Arthur’s reception is cool to the point of freezing. No one wants him there and they definitely do not want him to go to Eel Marsh House. In fact the only people in the village who do not snub Arthur are Sam and his wife (Janet McTeer). Mrs Daily  is not particularly on the ball. She has never recovered from the loss of their son. Arthur finally gets someone to take him to the mansion.

The film starts with three young girls having a tea party with their dolls. They all stop and look in the same direction. They then wordlessly stand up and go to a triple window. They open the window’s and jump out. We then get to meet Arthur. His wife is giving birth to their son and dies in the process.

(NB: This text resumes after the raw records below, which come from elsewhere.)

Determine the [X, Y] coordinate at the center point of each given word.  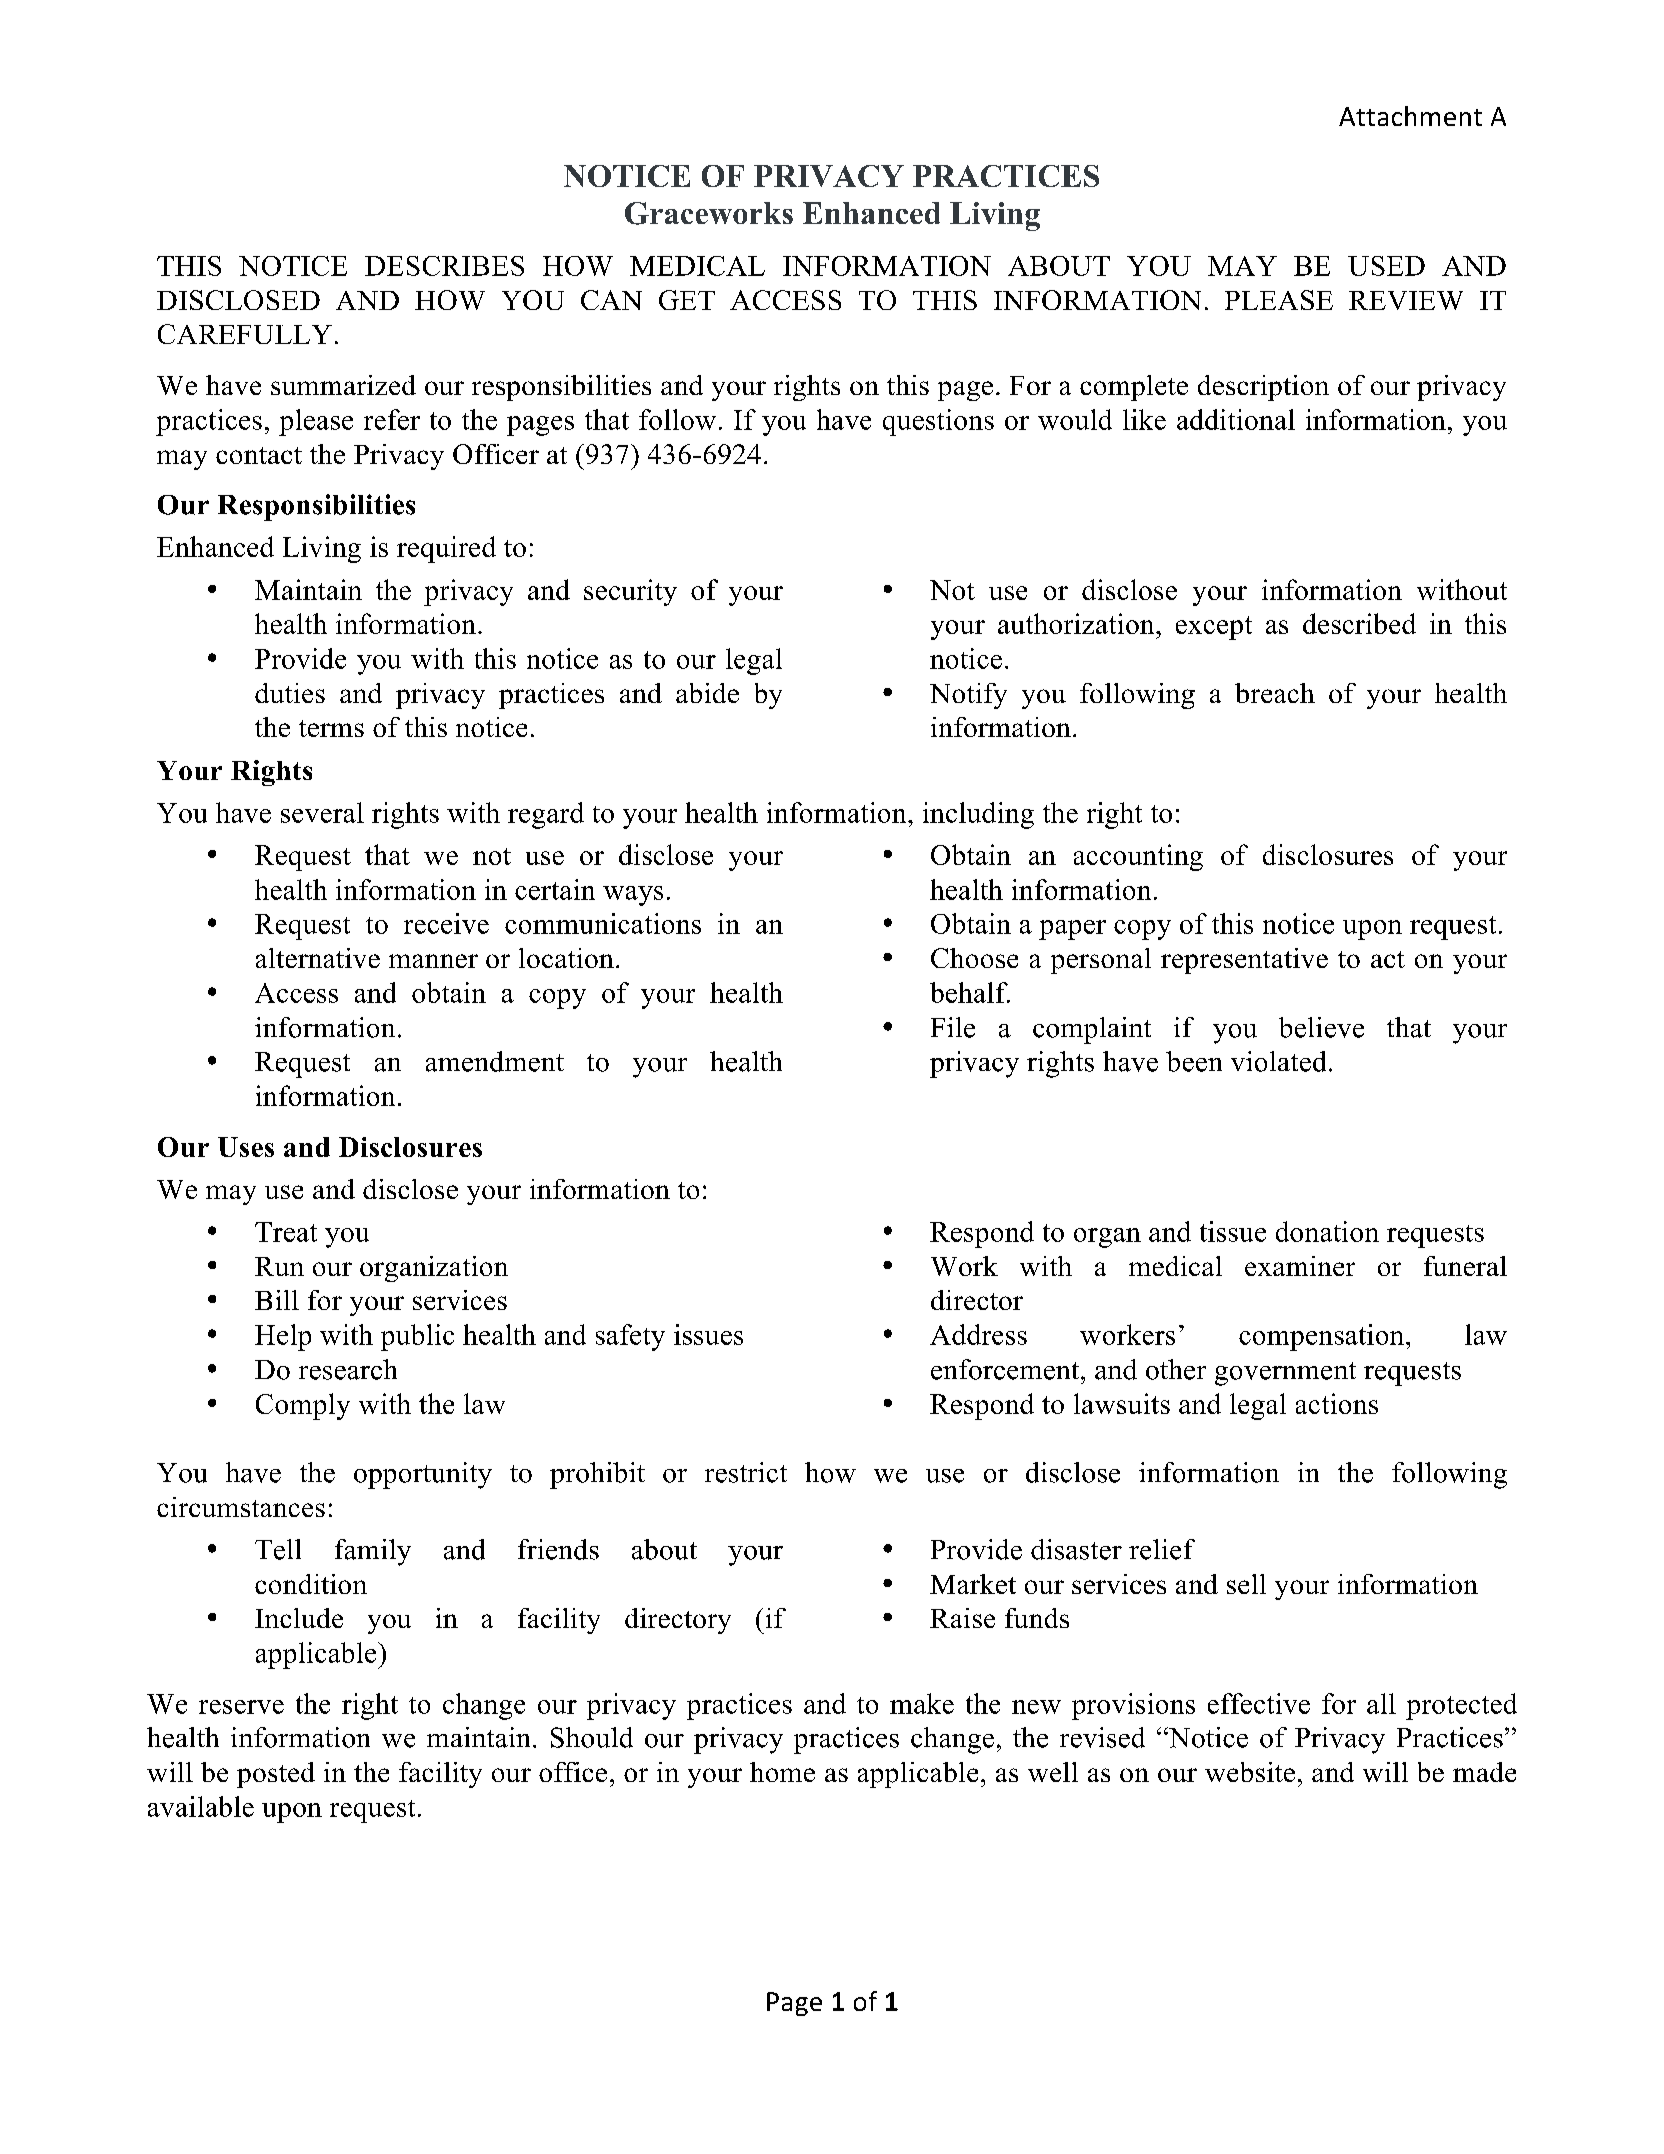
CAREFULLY [245, 334]
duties [290, 693]
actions [1337, 1403]
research [348, 1369]
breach [1275, 693]
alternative [318, 958]
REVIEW [1406, 300]
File [953, 1027]
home [782, 1772]
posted [276, 1775]
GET [687, 300]
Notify [968, 696]
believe [1321, 1027]
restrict [746, 1472]
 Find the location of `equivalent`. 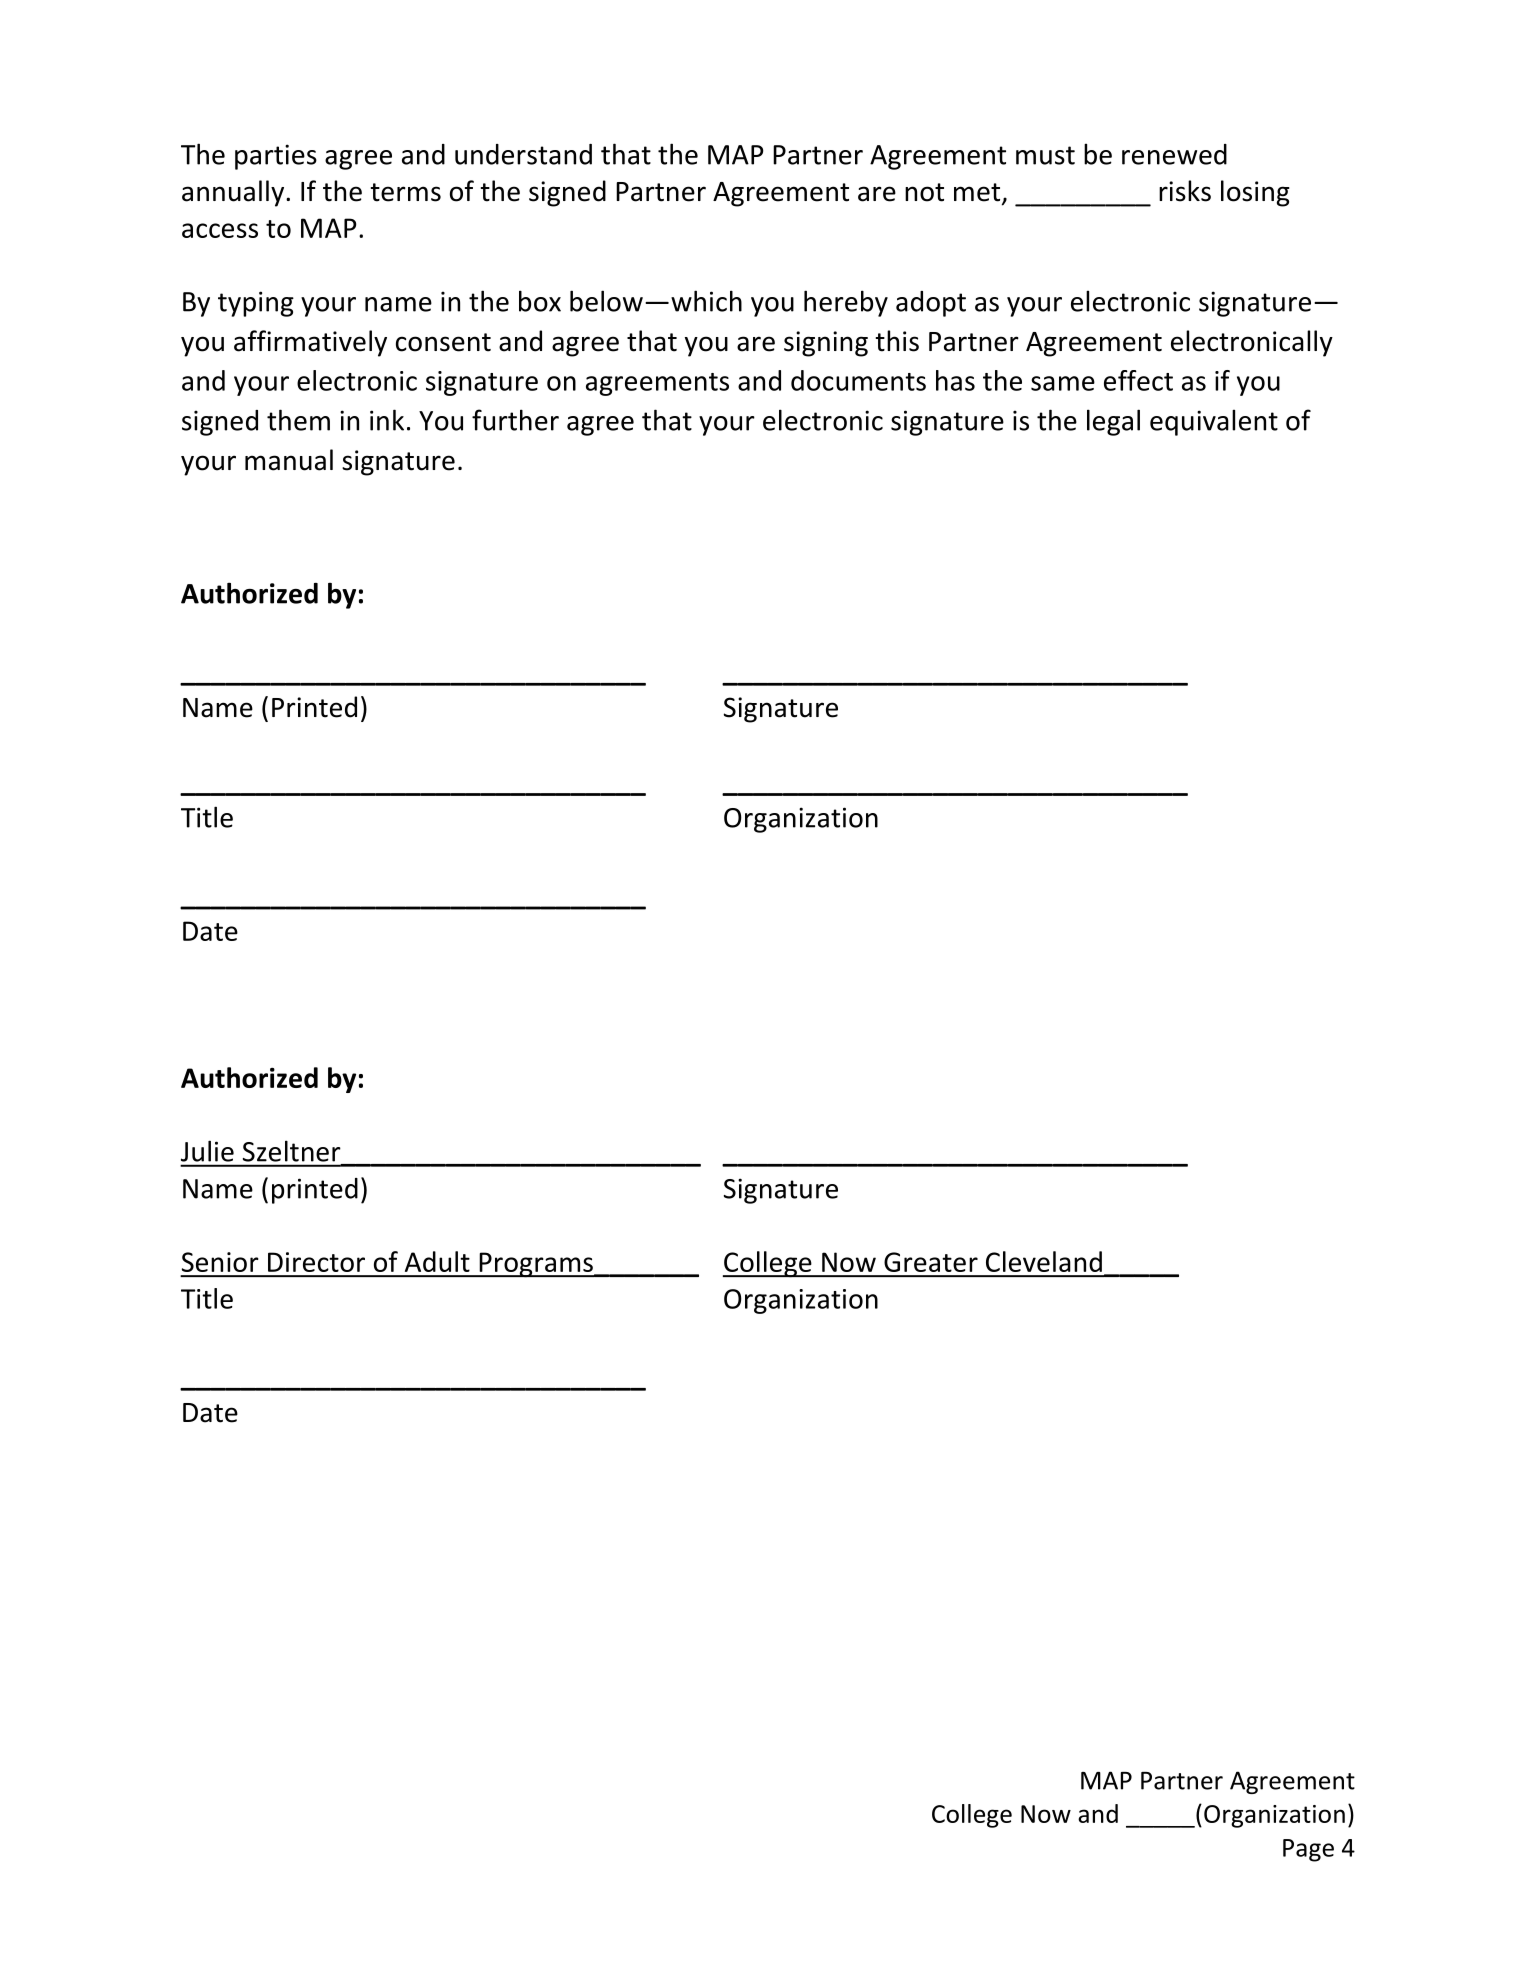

The predominant theme in this film is death. It literally seems to ooze from the screen. The cinematography is spot on. The film is set in the Edwardian time period and by gosh it looks authentic. The lighting, the sets and the clothes all help to sell the time period. The lighting was the most crucial factor in helping to make this film scare you. I know my daughter said to me after the third or fourth time that Arthur went into a room without turning on a light, “I keep looking for a light switch!”

The film works on so many different levels. It is of course at its very root a haunted house film, but it is also a good old fashioned ghost story; it’s also a film with the theme of the curse, and last but certainly not least, it’s about an outsider bringing ruin to the village he enters. The film was creepy and scary and, at times, sad.

I am very glad the we did not see this at the cinema, I think I would have had to go home and put a dry pair of trousers on at least three times during the film.